Aspects taught during IDSR training but are not practised
Due to lack of funds, it is very difficult to practice some of the elements of surveillance emphasised in training such as follow-up of cases, supervision, (….) (FGD participant, Moyo Hospital).
Suggestions to improve future IDSR training
(….) very few people were trained, and many of those that were trained have left. In my opinion, every health worker should have knowledge and skills to implement IDSR at their health facilities, and such skills can be acquired through training or mentorship (FGD participant, Arua Regional Referral Hospital).
Regular supervision and mentorship are a necessity if we are to improve our performance and if the IDSR programme is to have an impact (FGD participant, Kaabong Hospital).
(….) mentorship will ensure that health workers that never had a chance to be trained are empowered with basic knowledge (....) (FGD participant, Pallisa Hospital).
We have several new staff who don’t know much about IDSR and some staff who were trained in surveillance have left (FGD participant, Kaabong Hospital).
The training materials were too many to be delivered in the three days allocated for IDSR training. I suggest that the training duration should be increased from three days to seven days to enable participants to enable a better appreciation of all the materials in the training package (FGD participant, Kamuli Hospital).
The recent IDSR training was conducted more than 5 years after we received the first training.
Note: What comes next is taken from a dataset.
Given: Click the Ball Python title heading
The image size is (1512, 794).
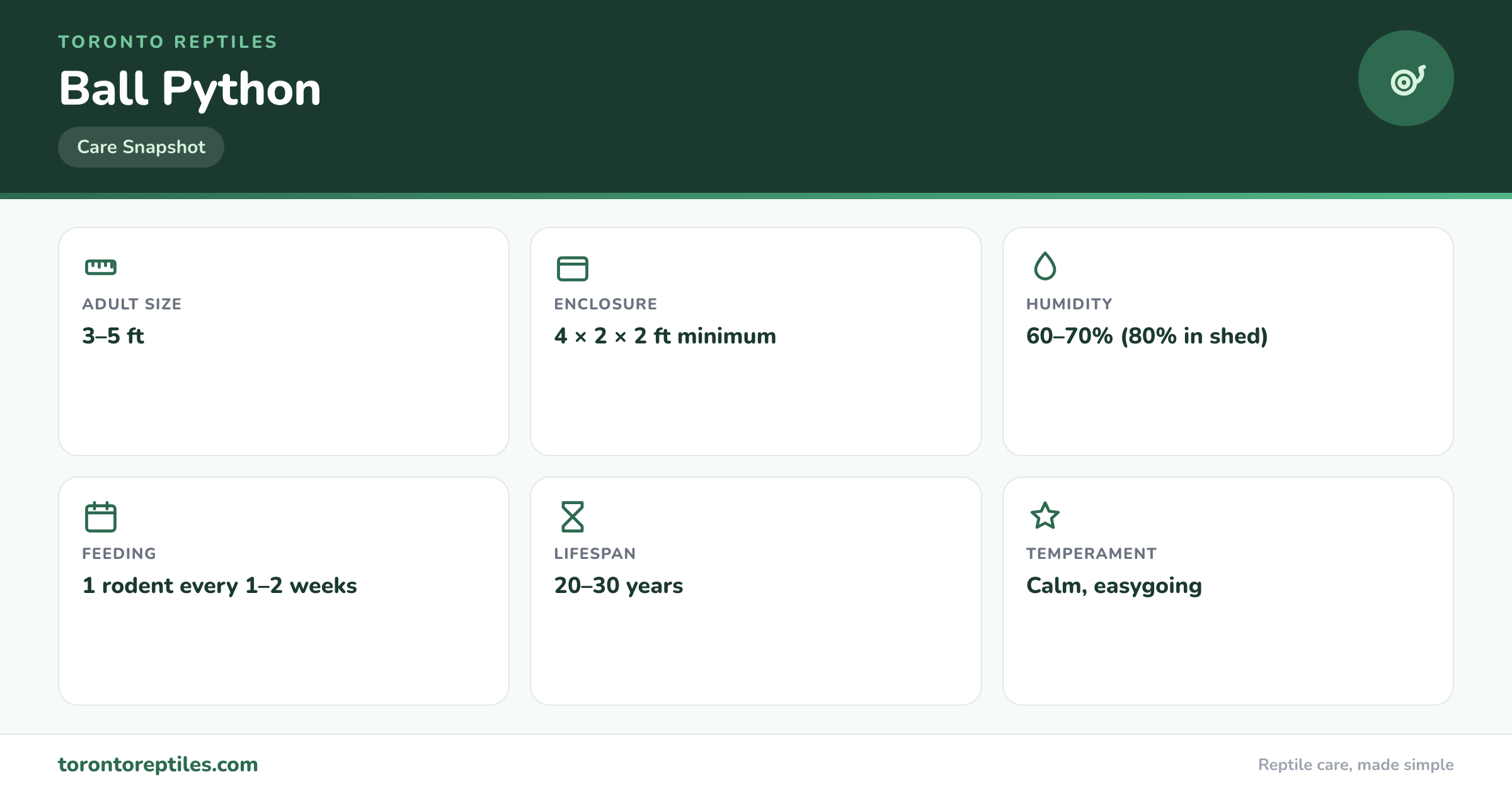Looking at the screenshot, I should [190, 88].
Adults forget fast, and it is important that we have regular training to remind ourselves about surveillance and how to manage outbreaks (....) (FGD participant, Hoima Hospital).
(….) routine training in surveillance will ensure that new health workers are oriented in surveillance (FGD participant, Arua Hospital).
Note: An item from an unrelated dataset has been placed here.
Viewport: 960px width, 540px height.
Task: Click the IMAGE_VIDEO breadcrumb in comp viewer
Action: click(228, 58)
Disease surveillance is part and parcel of our routine work yet during my training as a nurse; we never had any training module on surveillance. I learnt about IDSR after starting work a few years ago. Disease surveillance should be included in training curricula to ensure that all health workers have basic knowledge (….) (FGD participant, Soroti Hospital).
Although it is important to have on-job IDSR training, IDSR should also be emphasised in all institutions that are involved in the training of different cadres of health workers (FGD participant, Kitagata Hospital).